© 2024 Blaze Media LLC. All rights reserved.
9/11 mastermind: 'Cowboy' George W. Bush's quick military response prevented more attacks
Mohammed Jalil-Pool/Getty Images

9/11 mastermind: 'Cowboy' George W. Bush's quick military response prevented more attacks

The mastermind behind the 9/11 terrorist attacks says former President George W. Bush's tenacity and quick-thinking military response prevented Al Qaeda from launching a second wave of attacks in the United States, according to a new book.

The book, "Enhanced Interrogation: Inside the Minds and Motives of the Islamic Terrorists Trying to Destroy America," is the memoir of James E. Mitchell, a former CIA contractor who developed and carried out many of the "enhanced interrogation techniques" that have proved successful in extracting valuable intelligence in the War on Terror.

One of the most telling sections of the book is where Mitchell describes a conversation he once had with Khalid Sheik Mohammed — the mastermind of the 9/11 attacks and former high-ranking Al Qaeda terrorist known as "KSM" — who told him point blank that it was because of "Cowboy" George W. Bush — and Bush's quick reaction to the attacks — that the terrorist group didn't launch attacks.

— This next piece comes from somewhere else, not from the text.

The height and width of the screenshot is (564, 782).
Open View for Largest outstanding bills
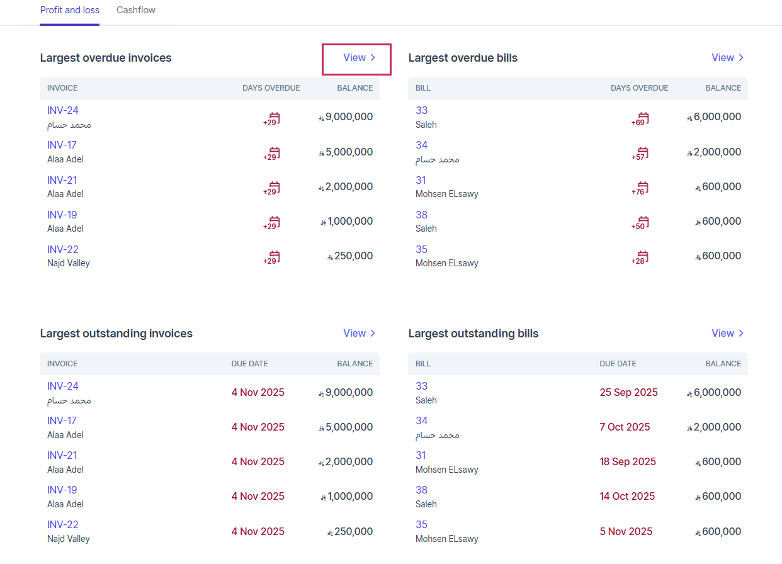point(727,334)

According to the Washington Post's Mark Thiessen, who reviewed the book:

Far from trying to draw us in, KSM said that al-Qaeda expected the United States to respond to 9/11 as we had the 1983 bombing of the Marine barracks in Beirut — when, KSM told Mitchell, the United States “turned tail and ran.” He also said he thought we would treat 9/11 as a law enforcement matter, just as we had the bombings of the U.S. embassies in Kenya and Tanzania and the USS Cole in Yemen — arresting some operatives and firing a few missiles into empty tents, but otherwise leaving him free to plan the next attack.

“Then he looked at me and said, ‘How was I supposed to know that cowboy George Bush would announce he wanted us ‘dead or alive’ and then invade Afghanistan to hunt us down?’” Mitchell writes. “KSM explained that if the United States had treated 9/11 like a law enforcement matter, he would have had time to launch a second wave of attacks.” He was not able to do so because al-Qaeda was stunned “by the ferocity and swiftness of George W. Bush’s response.”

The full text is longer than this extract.